Wydarzenia niczym w głupiej komedii rozegrały się wczoraj przed południem na placu Orła Białego. Trójka nieumundurowanych policjantów wsiadła do nieoznakowanego radiowozu - starego poloneza. Ledwo ruszyli z parkingu, kiedy od auta oderwało się koło. Samochód przejechał podwoziem po bruku i utknął. Skończyło się na wezwaniu lawety.
Starym gratem do akcji
Trójka policjantów może mówić o sporym szczęściu. Koło urwało się, gdy samochód jechał bardzo wolno.

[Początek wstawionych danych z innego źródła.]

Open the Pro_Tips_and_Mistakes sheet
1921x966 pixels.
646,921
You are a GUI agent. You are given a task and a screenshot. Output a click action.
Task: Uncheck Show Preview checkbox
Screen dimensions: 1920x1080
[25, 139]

Gdyby doszło do tego przy większej prędkości, mogłoby dojść do wypadku.
Policjanci z wisielczym humorem komentują to, co przydarzyło się ich kolegom.
- To symbol naszej biedy - mówią funkcjonariusze.
Z samochodami nie jest zresztą aż tak źle. Te w Szczecinie są powoli wymieniane, chociaż wśród nieoznakowanych wciąż jest sporo wiekowych Polonezów.
Radość z maszyny do pisania
Dużo gorzej jest z podstawowym sprzętem. O rozgoryczeniu funkcjonariuszy najlepiej świadczy "esej" jaki dotarł do naszej redakcji od jednego ze szczecińskich policjantów.
Zgrabnie opisał jakim to szczęśliwcem jest funkcjonariusz, który nie musi oszczędzać papieru, ma długopis i sprawną maszynę do pisania. O komputerach funkcjonariusze już zapomnieli. Te, które były, czyli prywatne, kierownictwo kazało wynieść. Poszło o nielegalne oprogramowanie jakie się w nich znajdowało.
Bieda opisana
Fragment eseju szczecińskiego policjanta :
"Budynek mojej instytucji (...). Gdyby nie czerwona tabliczka z orłem przed wejściem sam, wchodząc do wewnątrz pomyślałbym, że pracuję w muzeum, a mój przełożony to nikt inny jak kustosz. Kiedy zbliżam się do pracy o godz. 6 już od Pl. Żołnierza słyszę piękną symfonię wygrywaną przez 9-igłową drukarkę drukującą jeden wiersz na 3 razy. (...) Nagle z zamyślenia wyrywa mnie jednotonowy, przerywany dźwięk dzwonka, wywołany uderzeniami kowadełka - to mój aparat telefoniczny. Po krótkiej rozmowie skradam się do biurka kolegi. Muszę coś napisać, a przecież nie mam na czym."